> **Work request**: Beginning at the line that contains "Screen dimensions: 675x520", reproduce every line to the end of the material without changing any of them.
= = = = =
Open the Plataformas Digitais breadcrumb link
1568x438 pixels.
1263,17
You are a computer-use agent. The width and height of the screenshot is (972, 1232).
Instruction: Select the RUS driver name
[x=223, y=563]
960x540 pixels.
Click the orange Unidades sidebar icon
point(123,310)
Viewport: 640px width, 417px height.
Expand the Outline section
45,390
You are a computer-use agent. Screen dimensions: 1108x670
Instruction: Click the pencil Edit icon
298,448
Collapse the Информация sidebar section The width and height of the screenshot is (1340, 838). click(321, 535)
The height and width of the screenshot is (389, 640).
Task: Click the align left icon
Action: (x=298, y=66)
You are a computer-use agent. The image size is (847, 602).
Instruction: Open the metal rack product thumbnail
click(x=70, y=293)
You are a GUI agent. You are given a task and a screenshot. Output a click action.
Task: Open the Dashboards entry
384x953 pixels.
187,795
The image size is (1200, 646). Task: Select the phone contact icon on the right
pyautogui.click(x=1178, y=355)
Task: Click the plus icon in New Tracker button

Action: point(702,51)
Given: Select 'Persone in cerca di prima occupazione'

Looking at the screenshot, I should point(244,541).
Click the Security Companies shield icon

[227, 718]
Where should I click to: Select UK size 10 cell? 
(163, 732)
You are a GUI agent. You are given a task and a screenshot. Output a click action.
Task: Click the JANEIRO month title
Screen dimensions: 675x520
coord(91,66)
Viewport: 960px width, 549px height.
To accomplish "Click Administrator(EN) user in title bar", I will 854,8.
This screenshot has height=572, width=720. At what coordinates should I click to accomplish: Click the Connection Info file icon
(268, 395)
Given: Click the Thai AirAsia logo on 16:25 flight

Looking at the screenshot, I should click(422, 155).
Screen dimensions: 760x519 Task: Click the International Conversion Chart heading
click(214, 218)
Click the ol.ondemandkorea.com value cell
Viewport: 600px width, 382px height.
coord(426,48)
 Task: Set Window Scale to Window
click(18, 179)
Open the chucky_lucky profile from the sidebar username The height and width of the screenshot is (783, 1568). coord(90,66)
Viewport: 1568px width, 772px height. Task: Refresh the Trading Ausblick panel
= = = = =
> **Problem solution**:
Screen dimensions: 675x520
coord(91,66)
Viewport: 960px width, 549px height.
To accomplish "Click Administrator(EN) user in title bar", I will 854,8.
This screenshot has height=572, width=720. At what coordinates should I click to accomplish: Click the Connection Info file icon
(268, 395)
Given: Click the Thai AirAsia logo on 16:25 flight

Looking at the screenshot, I should click(422, 155).
Screen dimensions: 760x519 Task: Click the International Conversion Chart heading
click(214, 218)
Click the ol.ondemandkorea.com value cell
Viewport: 600px width, 382px height.
coord(426,48)
 Task: Set Window Scale to Window
click(18, 179)
Open the chucky_lucky profile from the sidebar username The height and width of the screenshot is (783, 1568). coord(90,66)
Viewport: 1568px width, 772px height. Task: Refresh the Trading Ausblick panel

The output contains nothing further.